Alice Stoehr’s review published on Letterboxd:
You know the old horror chestnut about how "the call is coming from inside the house"? Well, in The Babadook, the monster is coming from inside the mother/son relationship. It's a storybook ghoul that glides like the witch from The House on Haunted Hill, clad in a top hat and overcoat like some tall Victorian gentleman. It's shudder-inducing, to be sure, as it drifts in and out the house's shadows, but here's what's even scarier: the mutually self-destructive aspects of parenting for which the Babadook is a metaphor. Impressed though I am by writer-director Jennifer Kent's technique, with cutting and framing that consistently amplify the terror, I'm most awed (and deeply upset) by her ideas and the eloquence with which she articulates them throughout the story.

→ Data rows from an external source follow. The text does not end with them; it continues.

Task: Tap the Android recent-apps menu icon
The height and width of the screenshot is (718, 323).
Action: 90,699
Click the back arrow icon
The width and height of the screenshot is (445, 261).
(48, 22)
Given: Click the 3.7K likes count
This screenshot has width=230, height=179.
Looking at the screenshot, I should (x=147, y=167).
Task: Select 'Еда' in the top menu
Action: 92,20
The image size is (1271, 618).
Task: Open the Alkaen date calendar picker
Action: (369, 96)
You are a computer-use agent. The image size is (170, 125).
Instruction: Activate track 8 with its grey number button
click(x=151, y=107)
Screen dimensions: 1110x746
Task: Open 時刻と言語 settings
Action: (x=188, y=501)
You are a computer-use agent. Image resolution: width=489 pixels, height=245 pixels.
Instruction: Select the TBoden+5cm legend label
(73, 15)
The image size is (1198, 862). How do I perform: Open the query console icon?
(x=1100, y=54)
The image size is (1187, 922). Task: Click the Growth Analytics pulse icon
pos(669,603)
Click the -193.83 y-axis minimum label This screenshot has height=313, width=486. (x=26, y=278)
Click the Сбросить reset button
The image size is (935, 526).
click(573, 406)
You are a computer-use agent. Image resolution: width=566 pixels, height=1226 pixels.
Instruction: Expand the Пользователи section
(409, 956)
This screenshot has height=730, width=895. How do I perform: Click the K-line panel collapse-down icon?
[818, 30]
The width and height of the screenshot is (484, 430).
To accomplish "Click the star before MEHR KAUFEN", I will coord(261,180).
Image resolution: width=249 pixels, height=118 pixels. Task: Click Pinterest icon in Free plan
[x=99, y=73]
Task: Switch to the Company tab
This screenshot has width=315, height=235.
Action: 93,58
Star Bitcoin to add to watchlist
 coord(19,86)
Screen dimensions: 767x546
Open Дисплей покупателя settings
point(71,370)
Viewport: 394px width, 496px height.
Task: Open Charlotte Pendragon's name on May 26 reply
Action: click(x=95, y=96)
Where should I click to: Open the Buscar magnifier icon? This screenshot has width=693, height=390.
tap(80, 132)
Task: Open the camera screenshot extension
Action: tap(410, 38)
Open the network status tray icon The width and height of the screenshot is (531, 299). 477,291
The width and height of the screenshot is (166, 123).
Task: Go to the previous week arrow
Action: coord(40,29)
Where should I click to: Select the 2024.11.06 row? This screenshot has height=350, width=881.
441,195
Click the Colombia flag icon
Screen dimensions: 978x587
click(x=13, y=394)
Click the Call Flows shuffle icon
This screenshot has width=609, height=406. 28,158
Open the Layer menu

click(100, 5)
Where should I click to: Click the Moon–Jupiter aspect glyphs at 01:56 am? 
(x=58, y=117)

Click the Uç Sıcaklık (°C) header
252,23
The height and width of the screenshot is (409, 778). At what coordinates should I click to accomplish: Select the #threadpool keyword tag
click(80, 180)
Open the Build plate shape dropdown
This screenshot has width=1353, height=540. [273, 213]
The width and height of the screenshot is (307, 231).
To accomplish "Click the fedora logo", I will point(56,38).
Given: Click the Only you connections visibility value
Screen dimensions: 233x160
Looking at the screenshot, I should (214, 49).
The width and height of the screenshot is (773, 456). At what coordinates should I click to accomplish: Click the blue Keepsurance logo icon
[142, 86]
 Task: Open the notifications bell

This is, without hyperbole, among the most dead-on movies about depression I've ever experienced. The character of Amelia curled up in bed or sitting up for hours (watching some channel's late-night Méliès marathon, apparently) chilled me far more than any of the things that go bump in the night. Yet scarier was the fact that her and her 6-year-old son's sicknesses feed into one another, because the two of them are interdependent, inhabiting the same airless household. There is love here, but it's hard to separate out from the grief (for a lost husband/father) and resentment that have tainted it. These are abstract and very complex emotional phenomena, yet Kent finds dramatic analogues for them within Amelia's deteriorating social life and infected headspace. The Babadook moves in cycles, descending ever deeper into solipsistic melancholy.
I'm so accustomed to movies about monsters and ghosts playing by roughly the same rules that it's a shock to see those rules inverted here. To see a monster explicitly and intricately represent a character's interior state to the point that the monster's own desires, origins, and persona are immaterial, as is the question of whether it's real or not. These things don't matter—the movie has little intrinsic interest in the Babadook—so they're not addressed, and that speaks to economy of Kent's writing. What does matter, always, is the poisoned space between Amelia and her son Sam, and that's where the film finds its most harrowing "scares." I use scare quotes there because that mere word seems insufficient to describe something like Amelia howling "I AM YOUR MOTHER" at her recalcitrant son. At its darkest, The Babadook goes beyond what I'm used to experiencing in horror movies. It not only uses a clip from Bava's Black Sabbath, but earns the hell out of the comparison.